Work to be completed: Below are the records; locate each line with the word "computer" and copy it.

Records supplied:

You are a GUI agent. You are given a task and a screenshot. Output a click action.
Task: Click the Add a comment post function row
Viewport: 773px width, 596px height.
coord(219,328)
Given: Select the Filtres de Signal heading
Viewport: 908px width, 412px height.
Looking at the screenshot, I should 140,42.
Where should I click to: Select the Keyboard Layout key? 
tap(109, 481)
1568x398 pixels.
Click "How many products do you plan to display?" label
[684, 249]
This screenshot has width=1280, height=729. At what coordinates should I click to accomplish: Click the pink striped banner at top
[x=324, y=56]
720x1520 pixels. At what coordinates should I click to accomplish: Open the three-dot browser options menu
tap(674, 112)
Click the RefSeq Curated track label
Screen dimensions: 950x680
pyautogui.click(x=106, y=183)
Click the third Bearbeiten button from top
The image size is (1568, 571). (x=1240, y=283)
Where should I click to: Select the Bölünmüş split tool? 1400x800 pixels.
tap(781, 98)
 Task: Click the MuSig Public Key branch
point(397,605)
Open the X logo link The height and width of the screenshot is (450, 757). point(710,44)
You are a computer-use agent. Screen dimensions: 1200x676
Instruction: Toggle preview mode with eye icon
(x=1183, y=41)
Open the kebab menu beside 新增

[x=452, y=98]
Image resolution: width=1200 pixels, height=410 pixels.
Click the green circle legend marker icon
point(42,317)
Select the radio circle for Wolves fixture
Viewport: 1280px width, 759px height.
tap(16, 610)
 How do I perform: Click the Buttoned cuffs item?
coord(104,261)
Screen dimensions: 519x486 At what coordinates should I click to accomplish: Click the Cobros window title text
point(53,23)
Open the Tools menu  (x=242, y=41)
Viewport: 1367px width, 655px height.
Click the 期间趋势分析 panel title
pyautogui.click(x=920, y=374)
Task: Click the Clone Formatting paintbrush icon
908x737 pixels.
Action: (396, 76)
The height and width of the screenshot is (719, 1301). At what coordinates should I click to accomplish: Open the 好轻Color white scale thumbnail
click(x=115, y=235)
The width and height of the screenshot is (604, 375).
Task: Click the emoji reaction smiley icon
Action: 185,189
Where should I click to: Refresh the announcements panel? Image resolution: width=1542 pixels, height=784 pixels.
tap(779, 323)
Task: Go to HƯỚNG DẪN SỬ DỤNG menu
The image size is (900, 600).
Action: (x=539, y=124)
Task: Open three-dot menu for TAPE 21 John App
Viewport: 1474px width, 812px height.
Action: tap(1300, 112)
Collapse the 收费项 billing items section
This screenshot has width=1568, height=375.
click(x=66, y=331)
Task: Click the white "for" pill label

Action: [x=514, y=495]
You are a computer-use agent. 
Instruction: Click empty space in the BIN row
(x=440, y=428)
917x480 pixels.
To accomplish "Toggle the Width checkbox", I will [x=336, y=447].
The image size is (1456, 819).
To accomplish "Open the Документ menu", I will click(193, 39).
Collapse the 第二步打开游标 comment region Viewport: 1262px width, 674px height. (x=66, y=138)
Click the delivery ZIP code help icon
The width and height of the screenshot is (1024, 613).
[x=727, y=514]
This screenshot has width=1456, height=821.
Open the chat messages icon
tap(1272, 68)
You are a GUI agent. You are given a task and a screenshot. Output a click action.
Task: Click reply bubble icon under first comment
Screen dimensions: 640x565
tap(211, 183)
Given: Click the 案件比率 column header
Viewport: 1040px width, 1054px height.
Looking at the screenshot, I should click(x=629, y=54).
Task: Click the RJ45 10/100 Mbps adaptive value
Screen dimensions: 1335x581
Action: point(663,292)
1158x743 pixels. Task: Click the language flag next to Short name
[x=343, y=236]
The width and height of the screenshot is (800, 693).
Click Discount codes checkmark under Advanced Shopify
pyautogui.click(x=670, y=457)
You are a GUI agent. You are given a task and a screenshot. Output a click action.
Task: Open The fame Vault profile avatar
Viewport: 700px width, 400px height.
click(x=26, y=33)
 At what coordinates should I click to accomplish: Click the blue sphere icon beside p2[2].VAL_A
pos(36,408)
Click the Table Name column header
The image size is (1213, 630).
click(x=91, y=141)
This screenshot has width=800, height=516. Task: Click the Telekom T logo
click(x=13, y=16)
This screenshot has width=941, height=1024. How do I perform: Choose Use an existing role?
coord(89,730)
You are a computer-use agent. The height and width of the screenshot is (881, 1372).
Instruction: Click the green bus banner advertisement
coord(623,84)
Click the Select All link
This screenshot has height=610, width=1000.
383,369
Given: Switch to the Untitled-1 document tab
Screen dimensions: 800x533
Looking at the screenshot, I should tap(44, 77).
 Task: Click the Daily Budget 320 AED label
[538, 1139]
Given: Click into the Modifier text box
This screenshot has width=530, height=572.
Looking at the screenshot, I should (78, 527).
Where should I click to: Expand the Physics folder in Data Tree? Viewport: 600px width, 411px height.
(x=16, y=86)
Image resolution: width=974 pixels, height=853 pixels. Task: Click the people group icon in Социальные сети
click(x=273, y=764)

Response to the task:
You are a computer-use agent. Screen dimensions: 1200x676
You are a computer-use agent. 
You are a computer-use agent. The height and width of the screenshot is (881, 1372).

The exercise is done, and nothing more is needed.